Unfulfilled Promises

During the Reconstruction Era following the American Civil War, three constitutional amendments were enacted to improve the lives of African Americans. The Thirteenth Amendment banned slavery. The Fourteenth Amendment barred states from denying “equal protection of the laws.” The Fifteenth Amendment established that the right to vote could not be denied on the basis of race. 

Despite these protections, African Americans, particularly those residing in southern states, faced significant obstacles to voting. Jim Crow, a system of laws and attitudes that legitimized anti-black racism and the belief in black inferiority, was used to make African Americans second-class citizens, segregate public facilities, and prevent them from gaining political power. African Americans faced bureaucratic restrictions, such as poll taxes and literacy tests, as well as intimidation and physical violence while registering and attempting to vote. 
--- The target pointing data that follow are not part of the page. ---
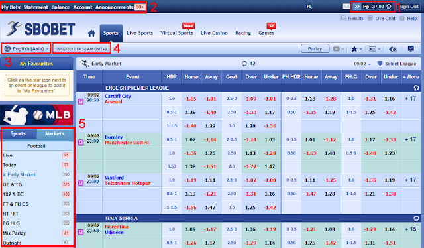424x248 pixels.
Task: Switch to the Markets tab in sidebar
Action: (x=54, y=134)
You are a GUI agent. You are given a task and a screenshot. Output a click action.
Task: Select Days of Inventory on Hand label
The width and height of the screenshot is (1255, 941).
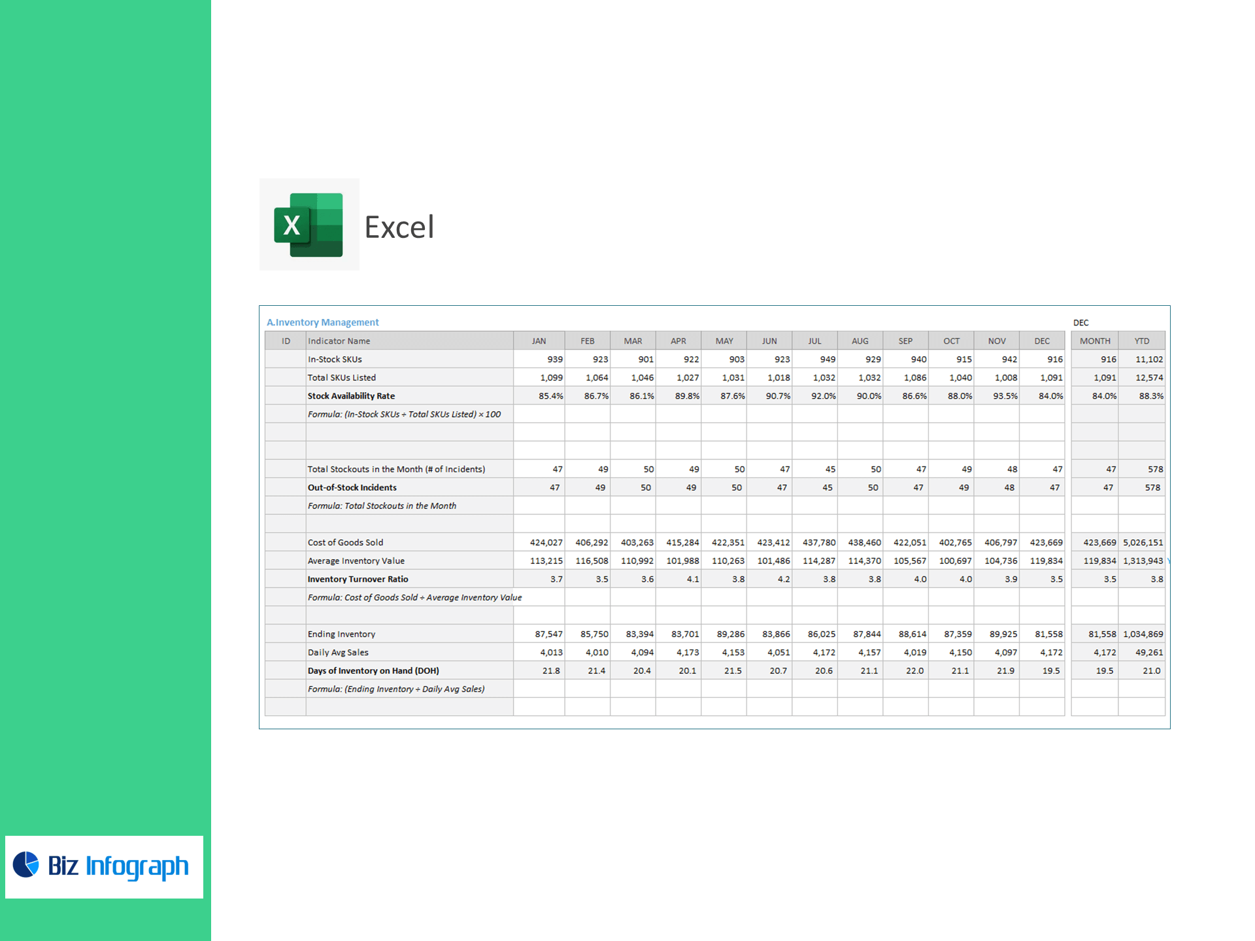pos(373,670)
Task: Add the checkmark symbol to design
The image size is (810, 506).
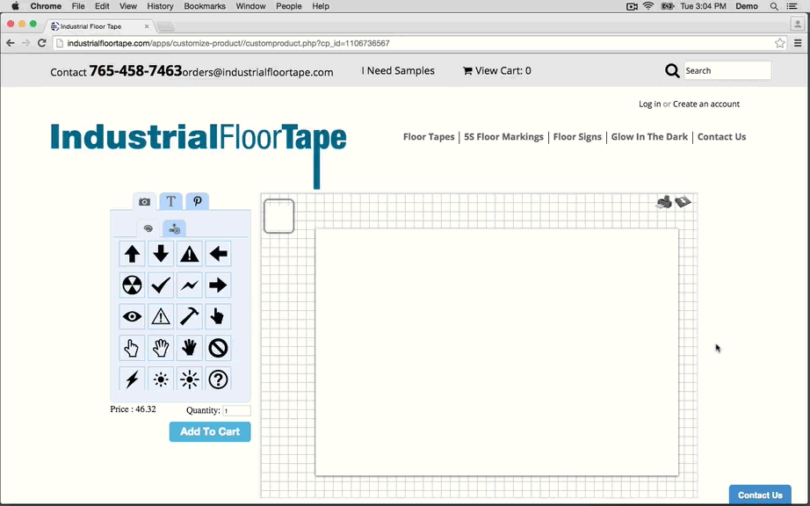Action: tap(161, 286)
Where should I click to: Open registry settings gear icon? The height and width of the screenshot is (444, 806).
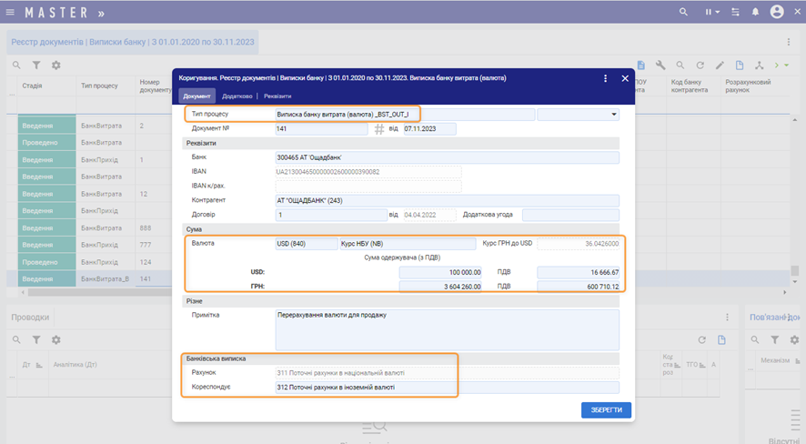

Little was done at the federal level to enforce Reconstruction Era laws, including the Fifteenth Amendment. Dedicated activists in the mid-twentieth century forced the nation to pay closer attention to civil rights. 

Each year from 1945 to 1956, Congress attempted–but failed–to pass a civil rights bill. It finally passed the Civil Rights Acts of 1957, 1960, and 1964, but none of these laws was strong enough to prevent voting discrimination at the local level. 

In December 1964, the Southern Christian Leadership Conference announced it would begin a voting campaign to register African Americans in Selma, Alabama. The violence that occurred during this campaign underscored the need for federal voting rights legislation.